In 1991 the band recorded and issued three eps (simultaneously I'm assuming) each on green transparent, 10" vinyl. The recordings in question (which I'm presenting here in their entirety) were not merely the efforts of a bunch of ex-hardcore dudes dabbling in the more refined indie realm, rather they're genuinely challenging songs that graze the surface (and then some) of post-punk, ambient, and back to more conventional three-chord rock. Honea and friends mix things up even more by intermittently pitching jazzy and mildly avant textures into the pot, and in the case of Vertical Brando's "Ode to Pharaoh" you might even pick up on some world music seasoning as well. Nonetheless, if it's taught, driving riff rock your jonesing for, "La Mancha Candidate" (from the ep of the same name) is 165 seconds of bliss, not to mention one of the most gratifying tunes of the '90s that I've ever come across. The flip of that ep features an almost equally devastating slice of noise-pop, "Spleen." "King of Sweden" and "General Electric" both plucked from Der Ferngesteuerteschlafanzug featuring some startling juxtapositions, and "Vertical Brando" (also from the ep of it's own moniker) is a moody, dissonant swirl sounding like the coolest thing Mission of Burma never got around to recording. Some of the more enticing moments from all three of these records were distilled onto TBS' 1992 debut LP, Astro Stukas, which was also interspersed with new material. Stukas is still available via Amazon and iTunes, so if you enjoy what you hear please consider floating the band a few dollars. BTW, the Spikes had a second album, Blueland, which dropped in 1993, and a third, Crime Map, was unfortunately shelved. Ten Bright Spikes were something special.
Vertical Brando ep
01. Vertical Brando
02. A Ghost Shirt (Ode to Pharoah)
03. Ten Bright Spikes
04. Ode to Pharoah
The La Mancha Candidate ep
01. The La Mancha Candidate
02. A Sung Song
03. Prayer for Night
02. General Electric
03. King of Sweden
Recently had a request for this. I had assumed this was already available on iTunes and the like, but was proven wrong. This isn't my first entry on fig. 4, an uber-obscure trio fronted by Tobin Sprout, simultaneous to the earliest incarnation(s) of a band he would eventually operate full time in, Guided By Voices. Tethered to a similar lo-fi aesthetic as GBV, fig 4. fixed their collective gaze due south to Athens, GA. Tobin & Cos. absorption of early REM is prevalent among these grooves, though not overplayed. Our man wouldn't reach his creative apex until the next decade upon perfecting his mercurial muse alongside Robert Pollard, but what's here is commendable, if not above-average indie rock of the era. BTW, Pollard was already a collaborator with Sprout at the time, and provides backing vocals on approximately half the album.

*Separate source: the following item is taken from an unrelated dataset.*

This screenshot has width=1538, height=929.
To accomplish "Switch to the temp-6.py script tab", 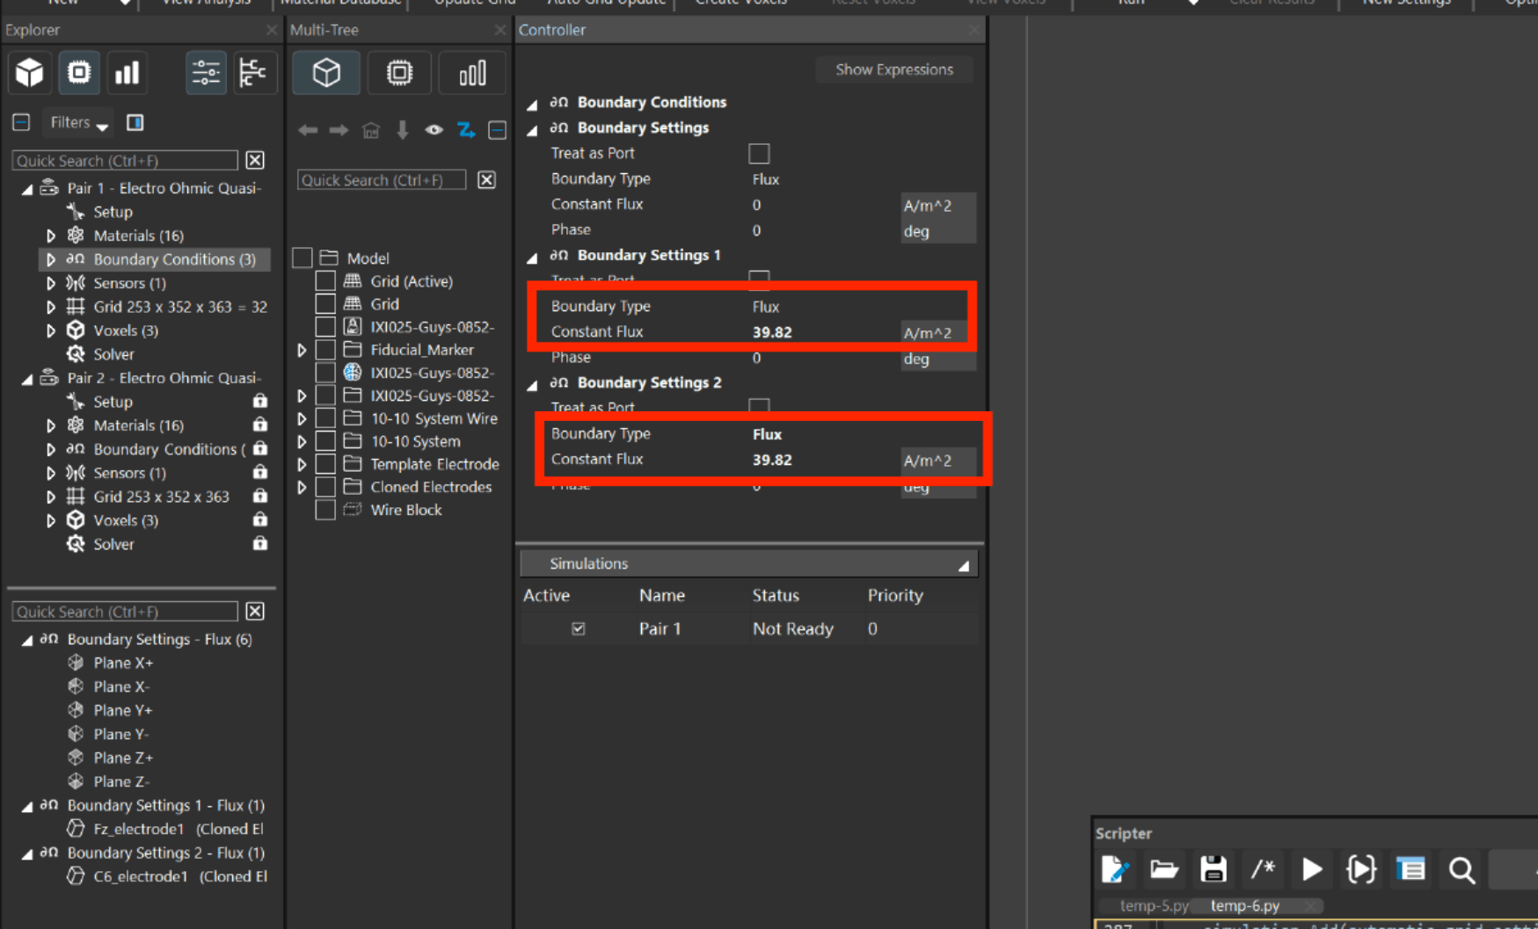I will click(1245, 905).
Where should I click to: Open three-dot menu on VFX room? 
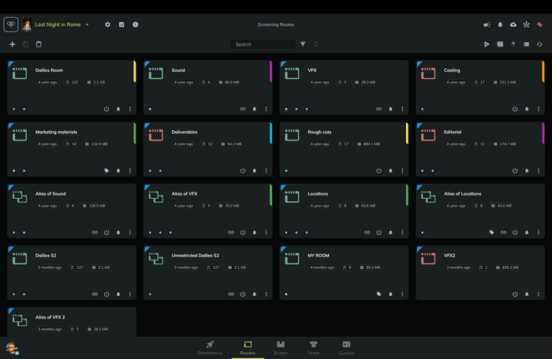tap(402, 109)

fig. 4 was originally available in a scant 300 copy vinyl pressing in 1987, and sawa significantly more widespread reissue about ten years later. The CD contains five bonus cuts, and the source info has been provided below.
01. Way Way Gone
02. Train Brain
03. A Hard Place
05. At Bay
07. She Loves Her Gown
10. Contra Koo
11. Jump Now
12. Dig the Catacombs
13. Sadder Than You
14. Busy Bodies
15. Bottle of the Ghost of Time
16. I'll Buy You Everything You Own
1-10 - from self-titled fig. 4 LP (AF4 Records)

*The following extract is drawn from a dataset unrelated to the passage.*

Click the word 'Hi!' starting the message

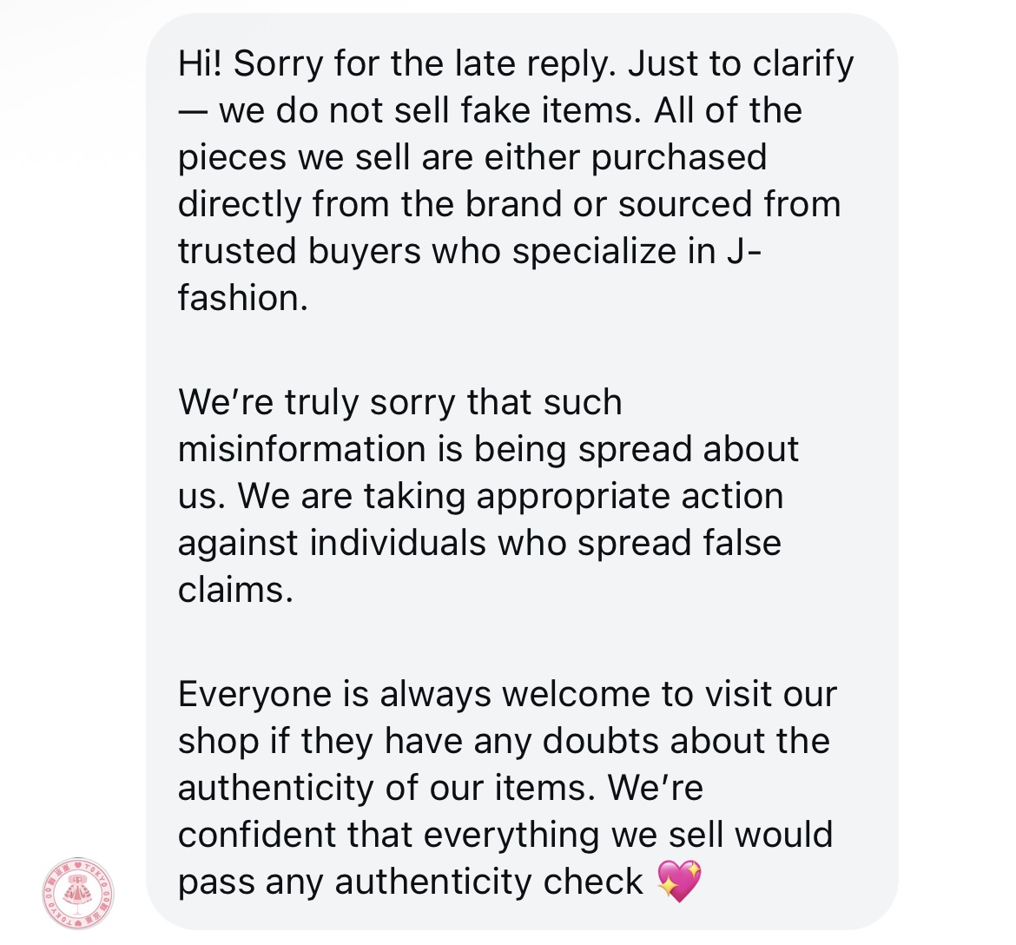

11 - unreleased live in studio
12 - from Bevil Web/3 Dream Bag 7" (Simple Solution)
14 & 16 - unreleased
15 - from Tobin Sprout - Popstram ep
Oddly enough, I don't have much recollection of how this one slipped into my trove of CDs - a college radio station giveaway perhaps, or maybe a bargain bin find? Anyway, I usually don't delve into mainstram-ish '90s alt-rock on these pages, but I'll make an exception for this three-piece suit hailing from Lafayette, CA, if only for the fact that Ultra Velvet weren't really mainstream at all. Automat was ostensibly self-released and under-promoted, but was nonetheless polished and presentable enough to fit in among the ranks of higher profile aggregations of the time like Dishwalla and Gloritone. Nice crunchy riff pop, with the most affecting hooks surfacing in "Weldon Kees" and "40 Sec. Pop Song," the latter of which actually clocks in at a hair over a minute, and in a more perfect world would have been quadrupled in length. "Male Ching" blatantly plagiarizes the riff in David Bowie's "Queen Bitch," but ultimately ends up sounding more like Nirvana. Not that I'm complaining. The venerable Internet Underground Music Archive is hosting five Ultra Velvet tracks that presumably predate Automat.
01. Miriam McElroy
04. Monkey Shine Down
05. 40 Sec. Pop Song
06. A Minor
08. Male Ching
09. Only Seventeen
10. The Breakup Song
11. Weldon Kees
12. unlisted track
Graig Markel is back with a trio, and it's not (exactly anyway) his old Seattle three piece of yore, New Sweet Breath whom I've revered over the years. In fact Markel ditched the distorto-punk thing almost two decades back, branching out considerably. His new enterprise, Graig Markel and the 88th St. Band is touted as being forged on a foundation of soul and blues, but truth be told that isn't that drastic of a departure when you consider he was was dabbling with posh urban contemporary grooves and flavors all the way back on his 2000 solo outing Hard Grammar. Ditto for his "R&B" dalliance with the newly minted 88th St Band, though I will concede the opening "Don't Stop" and "Back Into My Arms" adopt sonic motifs and textures that aren't far removed from the Stax and Motown aesthetic. "Blame it on You" and "Take a Walk" on the other hand, wield an economical, mid-fi spin on the dirty garage stomp of the White Stripes and the Black Keys.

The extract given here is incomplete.